Die Musik stellt eine hochkomplexe Praxis und Wissensform dar, die sich in Anlehnung und im Dialog mit anderen wissensbildenden Prozessen entwickelt. Während wir Musik als etwas beschreiben, das mit Klang und mit Erklingendem zusammenhängt, gibt es ganz andere Entwürfe: mousiké und musica wurden in den gelehrten Traditionen im Hinblick auf ihre Proportioniertheit, auf ihre rhythmisch organisierte Ordnung, auf in ihnen angelegte höheren Wahrheiten befragt. Musica war aus diesem Grund eine Form des Wissens schlechthin, der hohes Prestige zukam. Auf dieser Basis wurde das Fach in den Kanon der septem artes liberalis eingeführt. In der Neuzeit kommt die Legitimation über die Rhetorik hinzu: Musik gilt als Sprache der Gefühle. Musik ist daher sowohl mit den messenden (quadrivialen) als auch mit den sprach- und grammatiknahen (trivialen) Disziplinen der sieben freien artes verbunden.

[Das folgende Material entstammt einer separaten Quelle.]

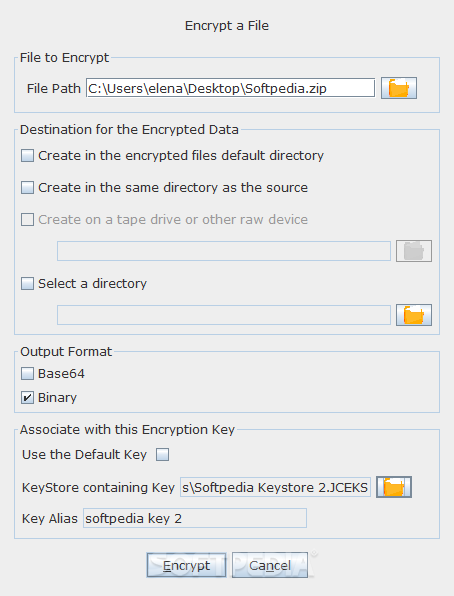Click the Encrypt a File title text
Image resolution: width=454 pixels, height=596 pixels.
(227, 25)
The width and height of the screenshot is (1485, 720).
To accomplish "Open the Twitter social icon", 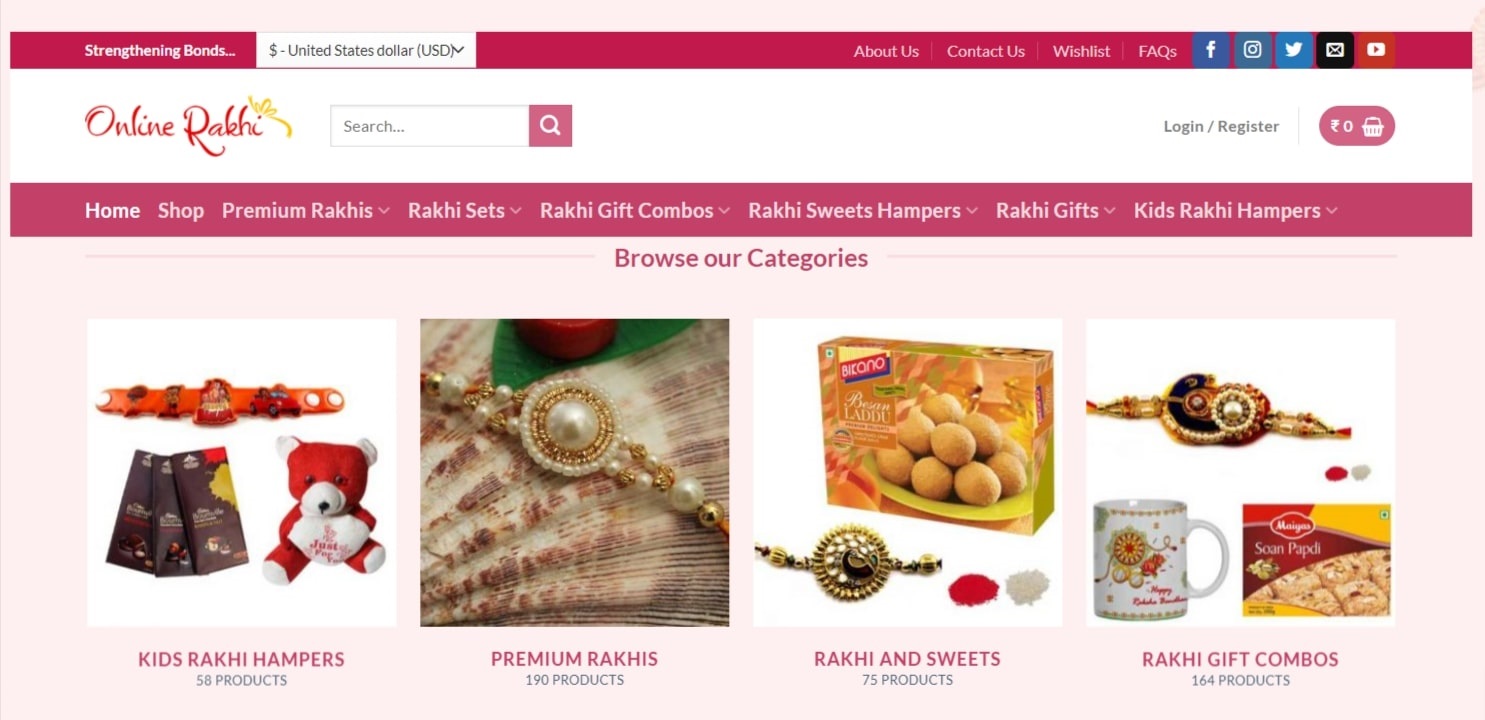I will [x=1293, y=50].
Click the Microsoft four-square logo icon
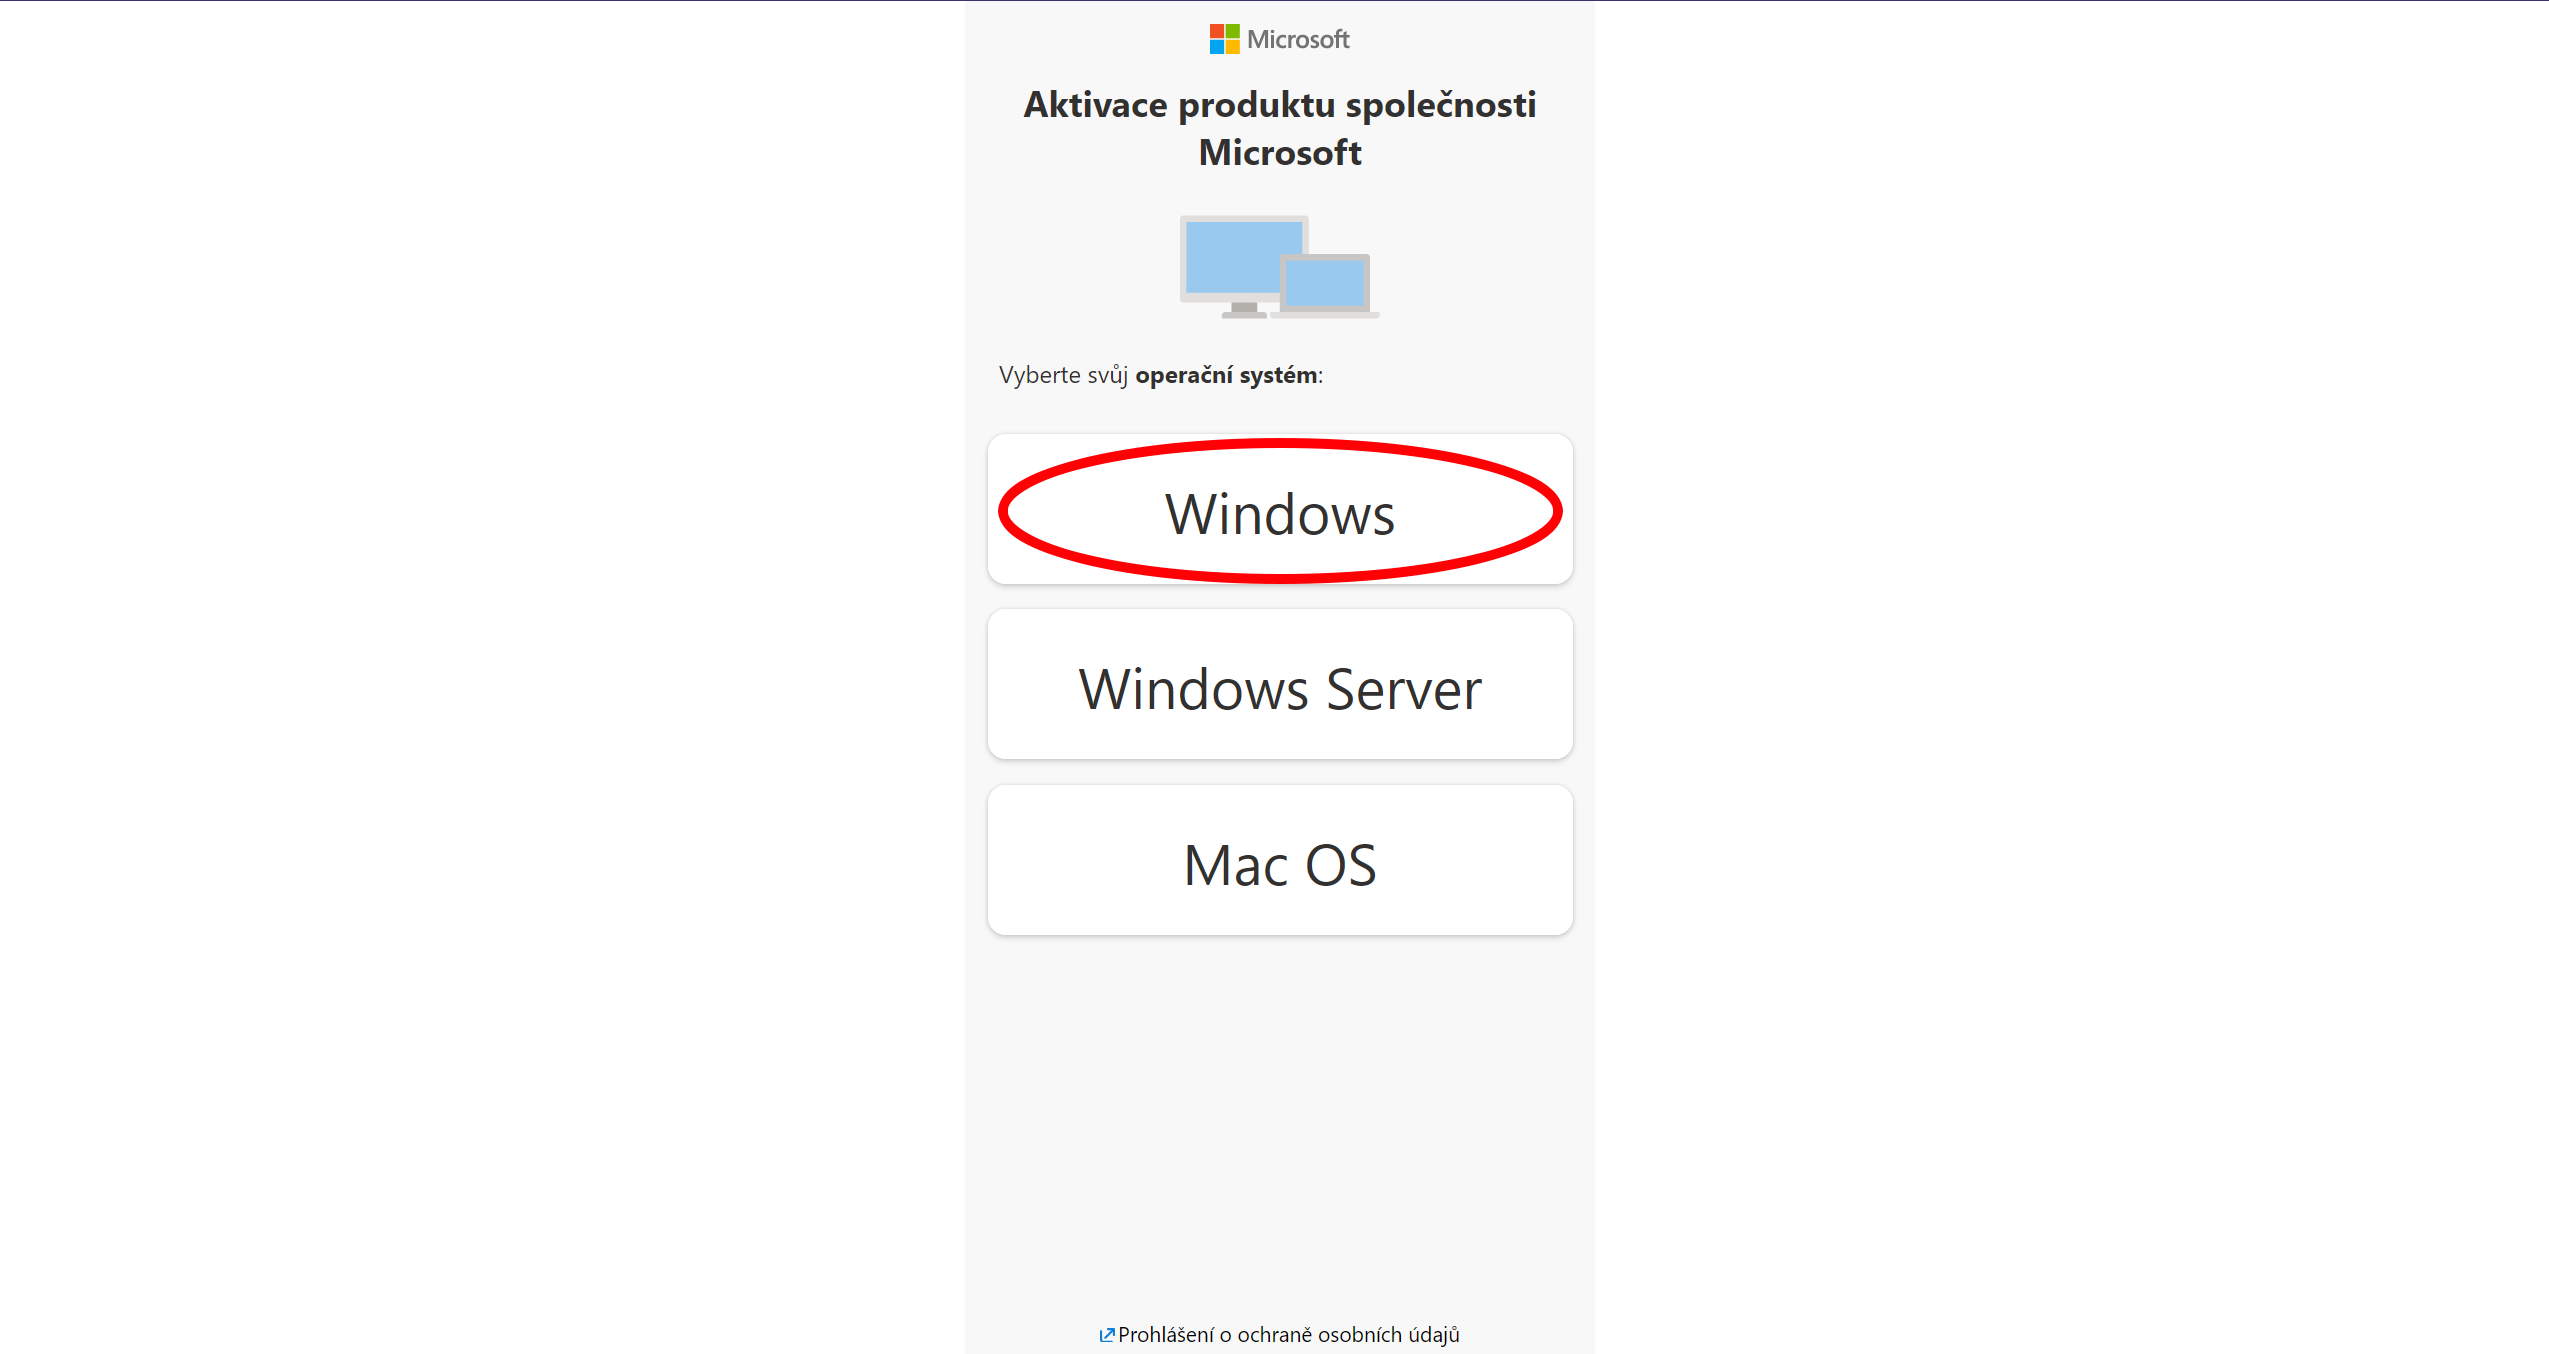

Diese Anlehnungen waren folgenreich für die Theoriebildung, also die Verständigung darüber, wie sich musikalische Sachverhalte reflektiert erkunden und darstellen lassen und welche Wissensparadigmen zu ihrer Begründung herangezogen werden. In Bezug auf Netzwerkmodelle schließlich lassen sich neueste Entwicklungen der Musiktheorie diskutieren, wobei die in der Musik angelegte Systematizität (Transponierbarkeit, Formalisierbarkeit, Mehrdimensionalität musikalischer Objekträume) ein wichtiger Ausgangspunkt für das Operieren mit musiktheoretischen Objekten ist.

Das Seminar führt in grundlegende wissensgeschichtlicher Zusammenhänge ein und erläutert die Voraussetzungen für die äußerst vielgestaltigen theoretischen Zugriffe auf das Phänomen Musik.